DIRECTIONS: Check each line of the data below for the string "Cancel", then report how many lines have it and nothing else.

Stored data
══════════════════════════════

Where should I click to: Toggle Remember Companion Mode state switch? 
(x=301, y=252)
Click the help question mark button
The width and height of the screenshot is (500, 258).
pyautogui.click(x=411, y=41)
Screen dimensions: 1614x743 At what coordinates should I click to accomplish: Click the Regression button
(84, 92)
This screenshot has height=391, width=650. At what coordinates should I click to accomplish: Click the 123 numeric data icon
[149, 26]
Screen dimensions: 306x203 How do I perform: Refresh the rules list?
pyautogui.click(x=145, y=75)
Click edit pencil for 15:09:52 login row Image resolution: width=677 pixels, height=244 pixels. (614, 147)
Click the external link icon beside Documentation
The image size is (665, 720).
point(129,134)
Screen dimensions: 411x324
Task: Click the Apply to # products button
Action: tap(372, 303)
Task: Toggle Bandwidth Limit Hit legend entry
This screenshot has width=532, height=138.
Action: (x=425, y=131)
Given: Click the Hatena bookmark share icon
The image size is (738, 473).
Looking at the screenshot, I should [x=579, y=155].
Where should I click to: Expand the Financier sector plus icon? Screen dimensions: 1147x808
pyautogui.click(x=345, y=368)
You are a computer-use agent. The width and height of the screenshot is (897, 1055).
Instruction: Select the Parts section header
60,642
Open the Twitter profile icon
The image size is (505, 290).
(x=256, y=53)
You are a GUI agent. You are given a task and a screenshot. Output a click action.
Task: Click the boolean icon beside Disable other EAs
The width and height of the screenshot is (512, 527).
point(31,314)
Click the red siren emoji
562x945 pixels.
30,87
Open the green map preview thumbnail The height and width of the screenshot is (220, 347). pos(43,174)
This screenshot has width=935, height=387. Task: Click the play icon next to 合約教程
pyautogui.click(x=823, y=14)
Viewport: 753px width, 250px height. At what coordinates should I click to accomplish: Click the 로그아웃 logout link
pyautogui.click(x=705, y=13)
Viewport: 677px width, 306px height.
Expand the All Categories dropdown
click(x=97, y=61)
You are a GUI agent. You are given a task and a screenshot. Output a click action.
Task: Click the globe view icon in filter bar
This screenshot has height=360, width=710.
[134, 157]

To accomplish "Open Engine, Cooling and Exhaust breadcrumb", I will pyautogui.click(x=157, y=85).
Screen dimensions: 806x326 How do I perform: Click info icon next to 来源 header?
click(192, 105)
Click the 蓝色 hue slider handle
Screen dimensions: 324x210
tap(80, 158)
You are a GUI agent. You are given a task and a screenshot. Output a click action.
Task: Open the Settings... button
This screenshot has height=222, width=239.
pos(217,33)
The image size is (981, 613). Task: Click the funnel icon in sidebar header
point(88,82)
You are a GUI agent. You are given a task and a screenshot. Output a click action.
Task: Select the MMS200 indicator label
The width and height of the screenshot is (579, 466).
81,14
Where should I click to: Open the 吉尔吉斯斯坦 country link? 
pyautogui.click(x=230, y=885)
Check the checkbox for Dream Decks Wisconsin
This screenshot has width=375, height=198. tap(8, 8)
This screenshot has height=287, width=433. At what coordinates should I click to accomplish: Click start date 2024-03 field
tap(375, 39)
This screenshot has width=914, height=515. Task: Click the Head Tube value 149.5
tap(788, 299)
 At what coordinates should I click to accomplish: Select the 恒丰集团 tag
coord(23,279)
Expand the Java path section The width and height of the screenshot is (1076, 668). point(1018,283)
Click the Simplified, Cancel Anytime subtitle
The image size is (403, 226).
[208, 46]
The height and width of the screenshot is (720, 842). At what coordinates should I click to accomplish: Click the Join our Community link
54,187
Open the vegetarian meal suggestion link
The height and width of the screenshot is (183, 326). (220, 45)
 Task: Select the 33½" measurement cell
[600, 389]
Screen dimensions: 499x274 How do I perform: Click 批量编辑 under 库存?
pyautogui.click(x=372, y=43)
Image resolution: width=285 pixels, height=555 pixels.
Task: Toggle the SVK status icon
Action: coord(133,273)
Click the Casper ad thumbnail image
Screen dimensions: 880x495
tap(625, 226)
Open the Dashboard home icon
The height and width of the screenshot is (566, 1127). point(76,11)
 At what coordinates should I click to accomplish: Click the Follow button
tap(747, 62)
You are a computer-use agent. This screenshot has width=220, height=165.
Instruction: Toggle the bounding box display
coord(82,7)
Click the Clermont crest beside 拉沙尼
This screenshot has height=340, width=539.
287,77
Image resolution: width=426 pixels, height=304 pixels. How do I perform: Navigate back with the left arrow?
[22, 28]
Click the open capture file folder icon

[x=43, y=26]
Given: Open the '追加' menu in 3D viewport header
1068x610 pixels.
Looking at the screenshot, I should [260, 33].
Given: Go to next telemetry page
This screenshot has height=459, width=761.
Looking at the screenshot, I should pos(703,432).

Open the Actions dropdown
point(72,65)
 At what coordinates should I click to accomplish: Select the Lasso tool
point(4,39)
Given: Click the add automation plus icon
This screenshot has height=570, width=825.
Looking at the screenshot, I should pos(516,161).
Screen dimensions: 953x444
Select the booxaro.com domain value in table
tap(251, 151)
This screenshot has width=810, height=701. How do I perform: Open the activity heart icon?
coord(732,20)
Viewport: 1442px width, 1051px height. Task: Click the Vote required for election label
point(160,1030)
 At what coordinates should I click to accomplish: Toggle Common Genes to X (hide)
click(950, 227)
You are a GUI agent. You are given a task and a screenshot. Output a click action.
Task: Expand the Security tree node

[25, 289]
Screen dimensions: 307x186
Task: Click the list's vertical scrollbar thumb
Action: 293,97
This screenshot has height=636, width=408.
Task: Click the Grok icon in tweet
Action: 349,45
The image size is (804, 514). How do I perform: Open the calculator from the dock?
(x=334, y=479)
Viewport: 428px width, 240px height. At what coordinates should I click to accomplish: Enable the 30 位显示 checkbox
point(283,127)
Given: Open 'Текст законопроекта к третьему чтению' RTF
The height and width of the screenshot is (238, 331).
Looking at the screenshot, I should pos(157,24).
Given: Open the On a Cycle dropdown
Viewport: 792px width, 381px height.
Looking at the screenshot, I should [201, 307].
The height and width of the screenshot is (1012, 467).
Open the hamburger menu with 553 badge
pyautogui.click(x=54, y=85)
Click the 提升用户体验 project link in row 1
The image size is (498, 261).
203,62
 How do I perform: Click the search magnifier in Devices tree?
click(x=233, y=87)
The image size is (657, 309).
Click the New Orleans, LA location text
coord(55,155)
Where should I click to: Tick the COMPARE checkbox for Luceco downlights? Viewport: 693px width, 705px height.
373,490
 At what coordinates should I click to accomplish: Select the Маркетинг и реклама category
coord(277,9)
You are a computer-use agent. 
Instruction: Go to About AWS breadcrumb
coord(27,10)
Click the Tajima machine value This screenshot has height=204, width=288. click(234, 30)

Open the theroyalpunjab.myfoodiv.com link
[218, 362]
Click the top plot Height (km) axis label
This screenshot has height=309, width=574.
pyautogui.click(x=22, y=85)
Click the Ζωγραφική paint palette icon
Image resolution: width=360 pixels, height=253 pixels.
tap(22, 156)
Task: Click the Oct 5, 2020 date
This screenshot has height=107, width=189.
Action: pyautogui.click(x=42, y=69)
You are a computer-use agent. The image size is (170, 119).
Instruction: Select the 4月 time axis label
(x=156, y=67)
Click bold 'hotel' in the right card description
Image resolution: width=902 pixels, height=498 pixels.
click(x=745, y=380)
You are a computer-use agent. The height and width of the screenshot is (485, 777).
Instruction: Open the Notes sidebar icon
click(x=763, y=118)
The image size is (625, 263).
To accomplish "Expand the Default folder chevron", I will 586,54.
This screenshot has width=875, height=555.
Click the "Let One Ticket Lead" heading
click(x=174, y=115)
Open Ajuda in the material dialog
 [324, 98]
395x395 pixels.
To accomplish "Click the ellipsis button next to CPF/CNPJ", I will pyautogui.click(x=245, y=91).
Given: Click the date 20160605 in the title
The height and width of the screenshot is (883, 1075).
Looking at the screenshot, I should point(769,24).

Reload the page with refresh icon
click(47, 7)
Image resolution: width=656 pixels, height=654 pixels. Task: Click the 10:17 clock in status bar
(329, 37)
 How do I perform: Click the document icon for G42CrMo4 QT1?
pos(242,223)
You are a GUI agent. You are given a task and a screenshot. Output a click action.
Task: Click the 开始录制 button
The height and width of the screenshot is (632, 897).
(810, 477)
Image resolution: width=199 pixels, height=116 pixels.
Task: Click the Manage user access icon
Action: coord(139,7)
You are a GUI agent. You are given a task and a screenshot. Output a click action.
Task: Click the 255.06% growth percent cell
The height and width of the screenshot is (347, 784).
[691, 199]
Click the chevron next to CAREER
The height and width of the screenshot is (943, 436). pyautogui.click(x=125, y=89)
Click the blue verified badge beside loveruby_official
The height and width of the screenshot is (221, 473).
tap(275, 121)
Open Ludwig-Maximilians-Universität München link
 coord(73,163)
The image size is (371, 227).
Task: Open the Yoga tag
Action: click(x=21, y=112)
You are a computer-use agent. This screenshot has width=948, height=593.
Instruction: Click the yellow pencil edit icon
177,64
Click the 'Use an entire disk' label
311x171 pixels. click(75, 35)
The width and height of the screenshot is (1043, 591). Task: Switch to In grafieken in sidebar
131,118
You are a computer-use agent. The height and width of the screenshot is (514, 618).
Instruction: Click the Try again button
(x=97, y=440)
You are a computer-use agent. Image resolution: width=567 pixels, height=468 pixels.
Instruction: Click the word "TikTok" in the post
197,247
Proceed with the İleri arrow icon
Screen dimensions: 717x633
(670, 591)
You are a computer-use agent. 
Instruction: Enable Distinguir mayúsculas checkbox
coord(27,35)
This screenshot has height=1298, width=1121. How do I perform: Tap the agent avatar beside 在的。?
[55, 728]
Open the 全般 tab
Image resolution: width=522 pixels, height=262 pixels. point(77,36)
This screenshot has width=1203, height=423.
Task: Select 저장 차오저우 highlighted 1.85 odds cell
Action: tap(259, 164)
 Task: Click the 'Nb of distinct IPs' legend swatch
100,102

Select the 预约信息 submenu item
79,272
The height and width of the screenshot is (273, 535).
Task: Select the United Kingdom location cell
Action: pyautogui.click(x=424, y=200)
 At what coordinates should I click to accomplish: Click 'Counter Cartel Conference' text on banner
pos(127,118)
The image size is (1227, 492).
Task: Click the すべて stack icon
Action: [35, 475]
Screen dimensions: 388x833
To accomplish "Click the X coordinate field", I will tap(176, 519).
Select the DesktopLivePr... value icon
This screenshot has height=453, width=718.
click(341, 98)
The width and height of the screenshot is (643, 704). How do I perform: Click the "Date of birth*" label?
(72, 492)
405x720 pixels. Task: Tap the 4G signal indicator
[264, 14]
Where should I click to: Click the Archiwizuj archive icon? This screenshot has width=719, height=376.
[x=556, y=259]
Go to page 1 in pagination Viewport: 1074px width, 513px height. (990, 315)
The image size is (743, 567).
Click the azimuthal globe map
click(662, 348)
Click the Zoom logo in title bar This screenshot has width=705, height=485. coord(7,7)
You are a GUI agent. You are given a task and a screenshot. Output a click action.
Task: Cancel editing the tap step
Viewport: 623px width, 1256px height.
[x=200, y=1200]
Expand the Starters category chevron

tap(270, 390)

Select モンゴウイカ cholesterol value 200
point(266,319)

══════════════════════════════

ANSWER FOR THIS EXERCISE: 2